We are using Dataiku exclusively in Google Cloud Platform (GCP from now on) and mostly with Google Cloud Storage buckets (GCS from now on) and Google BigQuery (BQ from now), Google's Datawarehousing solution. The basic functionality works but we have found several limitations in Dataiku which I like to share with the community in case other people are thinking in using BQ in Dataiku:
- The #1 limitation is the lack of support for Python code recipes (except Python with SQLExecutor2). Considering you can easily connect and manipulate BQ data using pydata_google_auth and pandas_gbq Dataiku should really add this feature. This means that if you want to manipulate your BQ in Python data frames you have to sync the data from BQ to GCS, perform your data manipulation in GCS and then sync it again to BQ. This means adding more steps, adding unnecessary complexity to the flow, more time to compute, unnecessary storage, etc
- Poor support for BigQuery functions: For instance functions that have direct support in BQ like substring are not supported in a formula / prepare recipe ("Cannot use SQL engine: the formula is not fully translatable to SQL"). This means that we need to fall back to SQL recipes which means more steps, adding unnecessary complexity to the flow, more time to compute, unnecessary storage, etc.

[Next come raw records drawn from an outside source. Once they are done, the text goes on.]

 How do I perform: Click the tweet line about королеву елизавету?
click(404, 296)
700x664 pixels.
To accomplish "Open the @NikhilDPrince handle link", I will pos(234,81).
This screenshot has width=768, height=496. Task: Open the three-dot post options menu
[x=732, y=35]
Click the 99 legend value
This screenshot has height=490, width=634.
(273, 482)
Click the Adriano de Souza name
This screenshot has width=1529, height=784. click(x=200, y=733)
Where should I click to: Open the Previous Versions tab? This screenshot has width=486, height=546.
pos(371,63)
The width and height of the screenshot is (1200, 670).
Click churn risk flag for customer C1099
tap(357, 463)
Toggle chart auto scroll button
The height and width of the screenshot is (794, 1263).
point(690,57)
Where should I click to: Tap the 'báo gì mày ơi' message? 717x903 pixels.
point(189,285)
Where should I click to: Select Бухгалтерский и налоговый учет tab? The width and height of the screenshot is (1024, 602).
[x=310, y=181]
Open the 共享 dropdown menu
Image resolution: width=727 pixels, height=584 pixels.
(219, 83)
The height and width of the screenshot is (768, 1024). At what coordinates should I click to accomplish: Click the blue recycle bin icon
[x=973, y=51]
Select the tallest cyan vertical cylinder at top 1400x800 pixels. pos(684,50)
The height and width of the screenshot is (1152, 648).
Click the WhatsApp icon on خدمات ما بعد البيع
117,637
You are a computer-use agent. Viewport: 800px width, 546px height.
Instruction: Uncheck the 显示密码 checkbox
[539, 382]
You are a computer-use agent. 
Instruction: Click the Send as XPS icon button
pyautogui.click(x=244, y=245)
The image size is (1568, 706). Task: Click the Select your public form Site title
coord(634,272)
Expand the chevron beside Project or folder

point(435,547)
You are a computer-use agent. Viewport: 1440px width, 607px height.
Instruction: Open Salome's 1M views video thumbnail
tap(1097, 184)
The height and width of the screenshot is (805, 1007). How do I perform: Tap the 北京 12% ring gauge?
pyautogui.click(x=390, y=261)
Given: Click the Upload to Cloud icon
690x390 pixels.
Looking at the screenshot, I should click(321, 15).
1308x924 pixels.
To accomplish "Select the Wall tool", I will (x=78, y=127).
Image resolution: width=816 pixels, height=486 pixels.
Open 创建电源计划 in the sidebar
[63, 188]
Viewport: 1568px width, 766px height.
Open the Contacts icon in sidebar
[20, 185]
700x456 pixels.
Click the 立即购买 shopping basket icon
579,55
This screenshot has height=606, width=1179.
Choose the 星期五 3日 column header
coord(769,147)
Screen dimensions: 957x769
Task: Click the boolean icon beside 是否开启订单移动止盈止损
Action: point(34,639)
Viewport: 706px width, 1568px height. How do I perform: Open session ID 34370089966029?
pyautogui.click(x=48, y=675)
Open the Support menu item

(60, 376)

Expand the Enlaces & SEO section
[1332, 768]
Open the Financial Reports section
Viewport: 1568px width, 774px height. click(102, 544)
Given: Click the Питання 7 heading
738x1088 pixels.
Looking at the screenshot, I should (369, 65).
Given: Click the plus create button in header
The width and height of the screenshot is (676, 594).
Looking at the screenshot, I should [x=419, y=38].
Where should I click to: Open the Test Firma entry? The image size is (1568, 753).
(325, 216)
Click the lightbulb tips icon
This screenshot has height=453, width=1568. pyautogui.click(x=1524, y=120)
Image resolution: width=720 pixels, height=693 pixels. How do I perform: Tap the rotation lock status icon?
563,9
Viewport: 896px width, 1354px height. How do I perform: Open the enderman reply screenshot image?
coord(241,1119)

- In DSS 8.0.3 Dataiku added support for "cross-project operation". Great we thought! But when we went to test this functionality we found that this feature refers to cross-(GCP)-project operations not cross-(DSS)-connection operations. In other words, starting with DSS 8.0.3 you can now use a single BigQuery connection to read / write across BigQuery tables in different GCP projects; however, the DSS connection of the input and output datasets must still be the same. This is something that should be very easy to fix. If BQ connection B has permission to read table X from connection A why throw an error when trying to sync the data? While I understand that Dataiku wouldn't know if connection B has such permissions over connection A it should just work if the correct permissions are in place. This is a limitation from the old world where SQL Server 1 can't directly connect to SQL Server 2. But when you are in a GCP project there is only 1 BQ infrastructure, irrespective of which identity you use to connect to it. So cross-(DSS)-connection operations should work normally as long as the permissions are in place.
- Another big pitfall of the BQ "cross-project operation" support is the inability to restrict which datasets the connection can use. In GCS you can restrict the folder the connection uses. This means that you can host multiple team projects using a single bucket, a single service account and creating different connections and folders for each team so that they can't see each other's data. There is no equivalent way to do this in a BQ connection. So even if you create different BQ datasets (I mean Google BQ datasets) you can't prevent users from selecting from other BQ datasets (I mean Google BQ datasets) through that connection. While you can limit where users can write you can't prevent them from reading from the other datasets. This means that you have to fall back to having separate GCP service accounts for each group/team you want to keep separate rather than being able to use a single service account.
- If you are using an adhoc SQL Query in your BQ dataset instead of selecting a view or a table you will not be able to compute row counts. This is a silly bug that should hopefully be fixed soon.
- To load data into BQ you first put it on GCS and then sync it to BQ. Sounds easy right? Well it depends... When you Sync from GCS to BQ you need to select the format as "CSV (BigQuery-sync compatible)". Well it turns out this format is not really creating a BigQuery-sync compatible CSV. Below are the things that Dataiku doesn't do in this BigQuery-sync compatible format and will make your Sync recipe fail. Tip: you can solve the first one with the Simplify rename action but for the other two there is no direct fix. These should really be taken care by Dataiku to produce a true/real BigQuery-sync compatible CSV.
- Spaces in column names
- Columns names starting with a number
- Columns names longer than 128 characters
So I hope this helps other people in their use of BigQuery in Dataiku.